> [Problème court A]
D'après la critique, quelle dynastie a toujours détesté les chiens ?

Ces groupes de bestioles très éduquées communiquent clairement, intelligemment. Mignons mais au milieu d’une déchetterie. Ce sont des chiens d’adultes dans un film d’adulte. Anderson abandonne la dimension mélancolique de son cinéma pour rentrer dans le vif du sujet : la dégradation, l’intolérance, la perte de l’humanité. La pilule passe mieux en stop-motion. L’image est toujours aussi propre, symétrique. Une scène d’opération chirurgicale le prouve : plan simple, fixe, action rapide. Lors du déplacement d’un élément d’anatomie d’un corps à l’autre, le sang gicle. Tout est propre et géré, sauf ce mouvement disruptif et ce son, ce “splash” gênant et terrifiant. Anderson n’a pas fait dans le joli.

Habitué de la fable sociale améliorée, on passe ici dans un tout autre registre. Que les héros soient des chiens en marionnette ne peut pas convaincre du contraire. Sur les mêmes principes d’animation que Fantastic Mr.Fox, Wes Anderson déploie ici d’autres thématiques. Comme d’habitude, le film est rempli de ses gadgets habituels : mêmes acteurs au générique, références à une société plutôt pop, engouement visuel pour un univers et une histoire mignonne. On se prend d’affection pour ces chiens, le suspens fonctionne, on cherche à quel canidé Bill Murray prête sa voix. Structure narrative usuelle, Anderson place une introduction, quasiment un conte japonais, en guise d’à-propos : la dynastie Kobayashi a toujours détesté les chiens et la tradition se perpétue. Très vite, Kobayashi est donc identifiable : mastoc, costume blanc, visage sévère. Cette représentation serait manichéenne si l’on témoignait uniquement de ce grand méchant en duel face au petit Atari, parti secourir son toutou. Il n’y a pas franchement de héros, il n’y a pas franchement de méchant. Le seul personnage embrassé par une quête plus digne est un cliché de l’étudiante américaine en échange. Sorte d’Angela Davis blonde (oui, ça pique mais c’est un choix), l’auteur semble nous rappeler que l’information peut (doit) passer par les médias mais qu’il faut un peu se battre. C’est un rappel aussi que le changement, la libération, la bataille, sont des processus. Tel un lanceur d’alerte, Tracy devient un maillon dans la chaîne vers la révolution. Chacun doit faire son boulot.

> [Problème court B]
Dans les entrées, recopiez à l'identique la partie qui s'ouvre sur la ligne contenant "for Not Sure" et se ferme sur la ligne contenant "Action: 28,14", ces deux lignes comprises.

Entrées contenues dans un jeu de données
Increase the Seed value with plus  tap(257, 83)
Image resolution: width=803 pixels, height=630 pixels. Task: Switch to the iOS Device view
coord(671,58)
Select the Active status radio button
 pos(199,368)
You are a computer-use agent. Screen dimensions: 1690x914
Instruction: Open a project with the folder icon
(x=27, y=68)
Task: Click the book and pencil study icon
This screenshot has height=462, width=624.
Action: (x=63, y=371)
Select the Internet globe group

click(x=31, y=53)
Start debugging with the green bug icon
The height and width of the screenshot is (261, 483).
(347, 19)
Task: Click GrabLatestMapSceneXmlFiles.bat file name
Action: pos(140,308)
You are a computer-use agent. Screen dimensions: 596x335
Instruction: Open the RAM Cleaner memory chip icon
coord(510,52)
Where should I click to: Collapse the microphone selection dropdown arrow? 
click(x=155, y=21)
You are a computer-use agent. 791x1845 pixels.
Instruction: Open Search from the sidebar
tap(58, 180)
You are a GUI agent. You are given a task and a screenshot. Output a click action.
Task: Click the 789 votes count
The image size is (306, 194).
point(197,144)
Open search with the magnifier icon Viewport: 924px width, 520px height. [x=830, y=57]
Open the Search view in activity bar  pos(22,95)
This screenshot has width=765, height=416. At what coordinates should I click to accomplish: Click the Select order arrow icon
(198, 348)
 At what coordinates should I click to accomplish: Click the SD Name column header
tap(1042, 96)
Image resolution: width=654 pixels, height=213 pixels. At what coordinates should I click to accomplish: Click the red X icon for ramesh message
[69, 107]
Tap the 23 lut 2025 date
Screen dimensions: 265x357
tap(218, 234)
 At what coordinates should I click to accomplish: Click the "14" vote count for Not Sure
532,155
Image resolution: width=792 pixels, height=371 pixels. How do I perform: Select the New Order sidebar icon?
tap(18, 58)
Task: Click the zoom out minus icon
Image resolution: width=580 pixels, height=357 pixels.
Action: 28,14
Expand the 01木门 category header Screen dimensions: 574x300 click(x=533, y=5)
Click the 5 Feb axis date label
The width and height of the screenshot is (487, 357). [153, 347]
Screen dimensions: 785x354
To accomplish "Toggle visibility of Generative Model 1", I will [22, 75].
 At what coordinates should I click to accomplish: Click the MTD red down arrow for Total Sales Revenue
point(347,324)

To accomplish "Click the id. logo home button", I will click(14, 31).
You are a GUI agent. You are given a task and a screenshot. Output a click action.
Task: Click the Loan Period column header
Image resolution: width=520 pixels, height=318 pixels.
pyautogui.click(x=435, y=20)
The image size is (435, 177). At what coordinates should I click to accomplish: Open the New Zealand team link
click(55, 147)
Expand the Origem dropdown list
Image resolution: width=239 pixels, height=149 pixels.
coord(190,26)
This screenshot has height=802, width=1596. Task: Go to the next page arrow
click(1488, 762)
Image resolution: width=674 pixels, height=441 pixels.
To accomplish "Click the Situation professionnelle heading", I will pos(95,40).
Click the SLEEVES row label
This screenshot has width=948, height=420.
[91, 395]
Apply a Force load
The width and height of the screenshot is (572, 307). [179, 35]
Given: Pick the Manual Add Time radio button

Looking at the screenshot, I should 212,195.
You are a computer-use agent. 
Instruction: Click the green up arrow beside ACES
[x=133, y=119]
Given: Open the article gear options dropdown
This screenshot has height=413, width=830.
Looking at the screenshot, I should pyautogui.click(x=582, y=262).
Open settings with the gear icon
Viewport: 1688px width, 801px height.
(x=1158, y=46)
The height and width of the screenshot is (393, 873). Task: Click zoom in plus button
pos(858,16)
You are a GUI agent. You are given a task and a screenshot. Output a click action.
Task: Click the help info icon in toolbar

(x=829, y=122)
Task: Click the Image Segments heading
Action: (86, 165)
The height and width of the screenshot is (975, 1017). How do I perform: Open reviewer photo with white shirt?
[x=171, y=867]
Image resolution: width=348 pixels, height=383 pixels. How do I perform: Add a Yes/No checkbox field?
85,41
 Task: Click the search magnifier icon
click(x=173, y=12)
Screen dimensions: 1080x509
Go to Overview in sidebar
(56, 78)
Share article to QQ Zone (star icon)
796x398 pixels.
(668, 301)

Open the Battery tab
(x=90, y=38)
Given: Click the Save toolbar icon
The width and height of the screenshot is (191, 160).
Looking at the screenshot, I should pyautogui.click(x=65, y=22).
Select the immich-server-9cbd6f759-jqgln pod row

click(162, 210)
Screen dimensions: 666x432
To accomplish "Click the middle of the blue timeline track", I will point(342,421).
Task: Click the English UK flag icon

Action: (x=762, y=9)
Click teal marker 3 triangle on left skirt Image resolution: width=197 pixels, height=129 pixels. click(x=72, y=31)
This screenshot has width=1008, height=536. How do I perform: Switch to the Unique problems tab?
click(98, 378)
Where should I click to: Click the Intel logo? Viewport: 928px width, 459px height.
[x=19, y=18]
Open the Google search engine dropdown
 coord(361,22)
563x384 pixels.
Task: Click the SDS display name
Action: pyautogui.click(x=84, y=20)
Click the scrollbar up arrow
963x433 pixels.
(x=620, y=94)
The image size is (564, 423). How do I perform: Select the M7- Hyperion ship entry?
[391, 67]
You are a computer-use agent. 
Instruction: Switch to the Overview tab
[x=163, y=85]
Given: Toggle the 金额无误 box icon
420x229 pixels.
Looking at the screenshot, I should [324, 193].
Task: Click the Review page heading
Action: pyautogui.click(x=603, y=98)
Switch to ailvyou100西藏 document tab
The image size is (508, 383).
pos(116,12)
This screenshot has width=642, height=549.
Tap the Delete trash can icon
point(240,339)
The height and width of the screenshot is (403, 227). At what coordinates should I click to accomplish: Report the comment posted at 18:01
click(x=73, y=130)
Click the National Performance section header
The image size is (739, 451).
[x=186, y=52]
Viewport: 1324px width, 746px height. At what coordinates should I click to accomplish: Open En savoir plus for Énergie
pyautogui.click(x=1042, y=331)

> [Réponse détaillée A]
La dynastie Kobayashi.

> [Réponse détaillée B]
 At what coordinates should I click to accomplish: Click the "14" vote count for Not Sure
532,155
Image resolution: width=792 pixels, height=371 pixels. How do I perform: Select the New Order sidebar icon?
tap(18, 58)
Task: Click the zoom out minus icon
Image resolution: width=580 pixels, height=357 pixels.
Action: 28,14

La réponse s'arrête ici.